4 Simple Ways to Split Word Documents Using C#
Lucy Muturi
Posted on August 16, 2024
TL;DR: Learn to split Word documents into manageable segments using C# and the Syncfusion .NET Word Library (DocIO). This guide provides practical code examples for splitting documents by sections, headings, bookmarks, and placeholder text, making document management more efficient.
Handling extensive Word documents can be challenging, especially in terms of collaboration and organization. Breaking these documents into smaller, more manageable sections can significantly enhance productivity and streamline your workflow.
The Syncfusion .NET Word Library (DocIO) provides a robust and programmatic solution for splitting Word documents without needing Microsoft Word or any interop dependencies. With DocIO, you can effortlessly split documents and save them in various formats such as DOCX, RTF, HTML, PDF, images, and more.
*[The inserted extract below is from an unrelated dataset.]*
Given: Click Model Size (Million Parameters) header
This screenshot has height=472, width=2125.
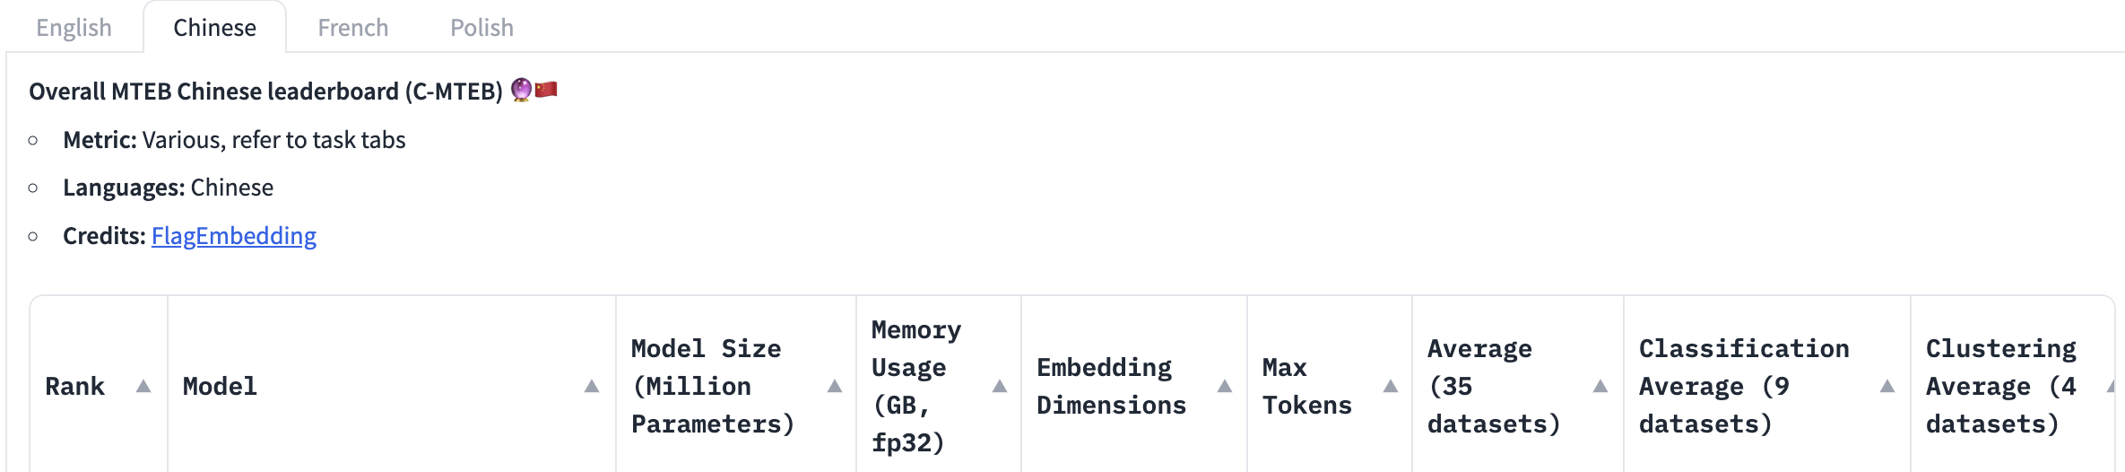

In this blog, we’ll explore four easy methods for splitting Word documents using C#, which will help you optimize your document management process.
Note: Before proceeding, refer to the .NET Word Library getting started documentation.
Getting started with the .NET Word library
Follow these steps to get started with the .NET Word Library:
Step 1: Create a new C# .NET Console App in Visual Studio.
Step 2: Then, install the Syncfusion.DocIO.Net.Core NuGet package as a reference from NuGet Gallery.
Step 3: Include the following namespaces in the Program.cs file.
using Syncfusion.DocIO;
using Syncfusion.DocIO.DLS;
The project is set up! Now, let’s explore how to split Word documents using various methods.
Split a Word document by sections
If you have a comprehensive Word document with multiple sections, managing the entire document can be cumbersome for distribution and review.
To simplify this process, you can split the Word document into individual files for each section. This approach allows team members to focus on specific parts, improving collaboration and streamlining the review process.
Refer to the following code example to split a Word document by sections using C#.
using (FileStream inputStream = new FileStream("Template.docx", FileMode.Open, FileAccess.Read, FileShare.ReadWrite))
{
// Open an existing Word document.
using (WordDocument document = new WordDocument(inputStream, FormatType.Docx))
{
int sectionNumber = 1;
// Iterate each section from the Word document.
foreach (WSection section in document.Sections)
{
// Create a new Word document.
using (WordDocument newDocument = new WordDocument())
{
// Clone and add a section from one Word document to another.
newDocument.Sections.Add(section.Clone());
// Save the Word document.
using (FileStream outputStream = new FileStream("Section" + sectionNumber + ".docx", FileMode.OpenOrCreate, FileAccess.ReadWrite))
{
newDocument.Save(outputStream, FormatType.Docx);
}
}
sectionNumber++;
}
}
}
After executing this code example, we’ll get the output like in the following image.
Split a Word document by headings
A lengthy user manual with multiple heading levels can be challenging to manage. By splitting the manual into separate documents based on major headings, reviewers can concentrate on specific topics, simplifying the review process.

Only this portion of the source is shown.